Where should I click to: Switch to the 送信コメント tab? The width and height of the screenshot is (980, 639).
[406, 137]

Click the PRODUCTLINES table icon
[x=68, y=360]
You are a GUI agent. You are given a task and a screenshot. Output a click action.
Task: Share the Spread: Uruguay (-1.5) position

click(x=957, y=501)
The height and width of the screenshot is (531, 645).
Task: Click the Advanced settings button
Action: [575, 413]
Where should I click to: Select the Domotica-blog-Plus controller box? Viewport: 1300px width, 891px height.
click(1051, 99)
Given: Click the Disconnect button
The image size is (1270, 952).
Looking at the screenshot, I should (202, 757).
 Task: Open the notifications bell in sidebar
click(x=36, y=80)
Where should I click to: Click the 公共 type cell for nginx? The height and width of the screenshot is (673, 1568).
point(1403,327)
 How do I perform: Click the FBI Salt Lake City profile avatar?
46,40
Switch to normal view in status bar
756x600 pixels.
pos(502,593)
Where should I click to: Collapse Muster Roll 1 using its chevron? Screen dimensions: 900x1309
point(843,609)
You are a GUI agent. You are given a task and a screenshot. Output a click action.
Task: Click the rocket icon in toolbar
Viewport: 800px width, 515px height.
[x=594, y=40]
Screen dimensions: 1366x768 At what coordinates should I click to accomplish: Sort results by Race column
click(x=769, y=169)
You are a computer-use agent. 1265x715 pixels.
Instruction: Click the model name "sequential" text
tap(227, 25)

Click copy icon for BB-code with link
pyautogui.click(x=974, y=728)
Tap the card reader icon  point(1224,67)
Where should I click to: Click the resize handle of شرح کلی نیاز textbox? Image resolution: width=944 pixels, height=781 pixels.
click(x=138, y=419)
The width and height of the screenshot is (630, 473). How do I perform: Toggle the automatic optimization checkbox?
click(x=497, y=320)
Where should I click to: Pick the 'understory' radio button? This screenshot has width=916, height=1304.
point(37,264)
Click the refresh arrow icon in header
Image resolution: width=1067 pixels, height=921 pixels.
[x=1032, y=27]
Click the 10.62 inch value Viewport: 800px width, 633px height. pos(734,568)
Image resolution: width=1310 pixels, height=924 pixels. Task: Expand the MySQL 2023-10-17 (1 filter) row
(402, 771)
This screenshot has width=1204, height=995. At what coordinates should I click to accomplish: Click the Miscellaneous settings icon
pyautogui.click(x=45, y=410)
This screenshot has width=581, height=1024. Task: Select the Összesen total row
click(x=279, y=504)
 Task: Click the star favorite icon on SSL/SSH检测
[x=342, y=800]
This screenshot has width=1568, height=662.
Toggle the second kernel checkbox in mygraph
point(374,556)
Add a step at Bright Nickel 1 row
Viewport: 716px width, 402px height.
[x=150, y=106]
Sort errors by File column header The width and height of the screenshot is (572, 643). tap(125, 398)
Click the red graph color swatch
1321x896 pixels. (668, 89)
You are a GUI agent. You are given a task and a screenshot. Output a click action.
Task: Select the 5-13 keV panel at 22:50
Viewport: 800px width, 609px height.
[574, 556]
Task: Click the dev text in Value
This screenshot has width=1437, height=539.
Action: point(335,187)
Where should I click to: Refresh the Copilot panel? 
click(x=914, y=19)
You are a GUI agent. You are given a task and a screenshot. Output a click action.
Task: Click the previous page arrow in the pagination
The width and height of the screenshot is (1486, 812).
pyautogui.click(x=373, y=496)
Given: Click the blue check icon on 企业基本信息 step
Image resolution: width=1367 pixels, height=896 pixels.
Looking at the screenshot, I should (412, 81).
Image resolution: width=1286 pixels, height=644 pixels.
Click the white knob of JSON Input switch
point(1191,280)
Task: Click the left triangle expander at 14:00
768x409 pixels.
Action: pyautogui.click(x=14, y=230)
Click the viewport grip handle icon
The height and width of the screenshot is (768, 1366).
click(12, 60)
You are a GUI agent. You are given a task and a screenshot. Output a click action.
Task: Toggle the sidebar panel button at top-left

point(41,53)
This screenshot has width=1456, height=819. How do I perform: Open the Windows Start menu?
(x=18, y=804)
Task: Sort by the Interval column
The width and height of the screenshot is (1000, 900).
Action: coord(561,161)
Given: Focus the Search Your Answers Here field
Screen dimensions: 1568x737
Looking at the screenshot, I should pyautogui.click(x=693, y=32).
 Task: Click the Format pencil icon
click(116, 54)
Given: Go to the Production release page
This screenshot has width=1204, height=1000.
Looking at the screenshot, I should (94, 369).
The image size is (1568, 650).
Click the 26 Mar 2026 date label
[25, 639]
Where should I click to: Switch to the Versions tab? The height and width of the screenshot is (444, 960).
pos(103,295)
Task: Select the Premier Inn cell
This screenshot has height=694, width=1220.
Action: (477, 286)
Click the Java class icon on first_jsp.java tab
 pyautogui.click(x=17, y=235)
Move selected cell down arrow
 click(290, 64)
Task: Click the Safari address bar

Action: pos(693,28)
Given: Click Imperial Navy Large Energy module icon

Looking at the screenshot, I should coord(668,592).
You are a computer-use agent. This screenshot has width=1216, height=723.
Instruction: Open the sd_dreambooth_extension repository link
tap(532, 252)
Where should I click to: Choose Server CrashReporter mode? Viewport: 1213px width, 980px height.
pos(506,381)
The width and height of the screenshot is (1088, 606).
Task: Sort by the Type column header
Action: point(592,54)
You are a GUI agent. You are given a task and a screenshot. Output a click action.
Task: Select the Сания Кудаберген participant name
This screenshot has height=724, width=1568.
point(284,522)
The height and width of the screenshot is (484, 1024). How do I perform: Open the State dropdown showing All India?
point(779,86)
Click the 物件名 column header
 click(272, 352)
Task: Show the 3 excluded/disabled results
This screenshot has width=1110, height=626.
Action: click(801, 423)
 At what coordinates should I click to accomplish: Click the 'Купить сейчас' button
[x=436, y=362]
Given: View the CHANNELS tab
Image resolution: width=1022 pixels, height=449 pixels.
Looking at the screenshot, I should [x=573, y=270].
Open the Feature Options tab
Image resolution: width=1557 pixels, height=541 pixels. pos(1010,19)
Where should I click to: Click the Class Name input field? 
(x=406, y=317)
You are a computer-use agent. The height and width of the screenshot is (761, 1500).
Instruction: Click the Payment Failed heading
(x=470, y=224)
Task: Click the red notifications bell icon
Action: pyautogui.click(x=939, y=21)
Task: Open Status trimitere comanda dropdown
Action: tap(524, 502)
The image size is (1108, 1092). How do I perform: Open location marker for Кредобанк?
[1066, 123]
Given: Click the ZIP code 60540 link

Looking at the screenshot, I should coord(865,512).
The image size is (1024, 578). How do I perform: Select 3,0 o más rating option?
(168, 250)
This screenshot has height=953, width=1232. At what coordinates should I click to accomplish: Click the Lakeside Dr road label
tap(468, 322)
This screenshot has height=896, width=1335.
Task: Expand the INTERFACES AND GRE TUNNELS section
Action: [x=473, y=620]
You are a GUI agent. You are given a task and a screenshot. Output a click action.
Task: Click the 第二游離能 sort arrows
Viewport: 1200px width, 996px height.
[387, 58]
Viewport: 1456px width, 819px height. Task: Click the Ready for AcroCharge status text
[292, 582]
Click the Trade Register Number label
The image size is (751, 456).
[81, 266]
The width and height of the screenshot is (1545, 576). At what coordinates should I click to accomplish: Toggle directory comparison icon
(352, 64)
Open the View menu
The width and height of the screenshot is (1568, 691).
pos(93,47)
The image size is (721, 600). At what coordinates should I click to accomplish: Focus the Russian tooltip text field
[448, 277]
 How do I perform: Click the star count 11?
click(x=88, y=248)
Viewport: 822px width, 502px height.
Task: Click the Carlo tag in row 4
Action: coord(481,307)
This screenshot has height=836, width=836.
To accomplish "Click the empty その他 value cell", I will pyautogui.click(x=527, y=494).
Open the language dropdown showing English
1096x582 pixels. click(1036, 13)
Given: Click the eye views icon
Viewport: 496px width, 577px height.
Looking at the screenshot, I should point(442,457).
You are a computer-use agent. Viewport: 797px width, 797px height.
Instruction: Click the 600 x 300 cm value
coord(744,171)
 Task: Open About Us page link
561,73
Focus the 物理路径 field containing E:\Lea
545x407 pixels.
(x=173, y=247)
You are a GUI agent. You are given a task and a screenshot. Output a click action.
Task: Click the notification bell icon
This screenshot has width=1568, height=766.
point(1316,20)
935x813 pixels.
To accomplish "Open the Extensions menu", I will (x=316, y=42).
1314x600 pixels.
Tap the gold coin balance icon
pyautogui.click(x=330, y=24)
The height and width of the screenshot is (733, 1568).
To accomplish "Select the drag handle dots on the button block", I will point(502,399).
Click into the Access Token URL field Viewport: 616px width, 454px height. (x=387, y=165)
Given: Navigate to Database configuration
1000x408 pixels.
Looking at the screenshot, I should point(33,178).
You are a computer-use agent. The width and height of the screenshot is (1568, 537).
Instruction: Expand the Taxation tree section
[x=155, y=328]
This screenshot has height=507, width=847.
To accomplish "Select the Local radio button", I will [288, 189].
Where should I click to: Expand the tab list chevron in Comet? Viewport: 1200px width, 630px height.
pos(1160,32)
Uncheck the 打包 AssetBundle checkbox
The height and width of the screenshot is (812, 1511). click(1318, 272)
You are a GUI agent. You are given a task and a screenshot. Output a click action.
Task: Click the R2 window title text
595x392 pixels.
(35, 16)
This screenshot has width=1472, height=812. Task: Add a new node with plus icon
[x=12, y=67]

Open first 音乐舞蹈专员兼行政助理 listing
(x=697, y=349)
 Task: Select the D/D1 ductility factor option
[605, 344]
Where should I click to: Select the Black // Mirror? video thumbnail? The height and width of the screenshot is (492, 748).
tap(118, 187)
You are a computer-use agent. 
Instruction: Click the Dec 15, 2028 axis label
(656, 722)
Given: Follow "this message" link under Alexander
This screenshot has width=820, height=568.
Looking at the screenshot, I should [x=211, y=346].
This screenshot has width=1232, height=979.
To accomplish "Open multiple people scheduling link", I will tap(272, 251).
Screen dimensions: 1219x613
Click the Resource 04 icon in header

-=-=-

* THE TASK *
Can you copy out the entries, unchanged, from the line containing "The image size is (721, 600)." down to the line containing "will [288, 189].", both included?

* TASK OUTPUT *
The image size is (721, 600). At what coordinates should I click to accomplish: Focus the Russian tooltip text field
[448, 277]
 How do I perform: Click the star count 11?
click(x=88, y=248)
Viewport: 822px width, 502px height.
Task: Click the Carlo tag in row 4
Action: coord(481,307)
This screenshot has height=836, width=836.
To accomplish "Click the empty その他 value cell", I will pyautogui.click(x=527, y=494).
Open the language dropdown showing English
1096x582 pixels. click(1036, 13)
Given: Click the eye views icon
Viewport: 496px width, 577px height.
Looking at the screenshot, I should point(442,457).
You are a computer-use agent. Viewport: 797px width, 797px height.
Instruction: Click the 600 x 300 cm value
coord(744,171)
 Task: Open About Us page link
561,73
Focus the 物理路径 field containing E:\Lea
545x407 pixels.
(x=173, y=247)
You are a GUI agent. You are given a task and a screenshot. Output a click action.
Task: Click the notification bell icon
This screenshot has width=1568, height=766.
point(1316,20)
935x813 pixels.
To accomplish "Open the Extensions menu", I will (x=316, y=42).
1314x600 pixels.
Tap the gold coin balance icon
pyautogui.click(x=330, y=24)
The height and width of the screenshot is (733, 1568).
To accomplish "Select the drag handle dots on the button block", I will point(502,399).
Click into the Access Token URL field Viewport: 616px width, 454px height. (x=387, y=165)
Given: Navigate to Database configuration
1000x408 pixels.
Looking at the screenshot, I should point(33,178).
You are a computer-use agent. The width and height of the screenshot is (1568, 537).
Instruction: Expand the Taxation tree section
[x=155, y=328]
This screenshot has height=507, width=847.
To accomplish "Select the Local radio button", I will [288, 189].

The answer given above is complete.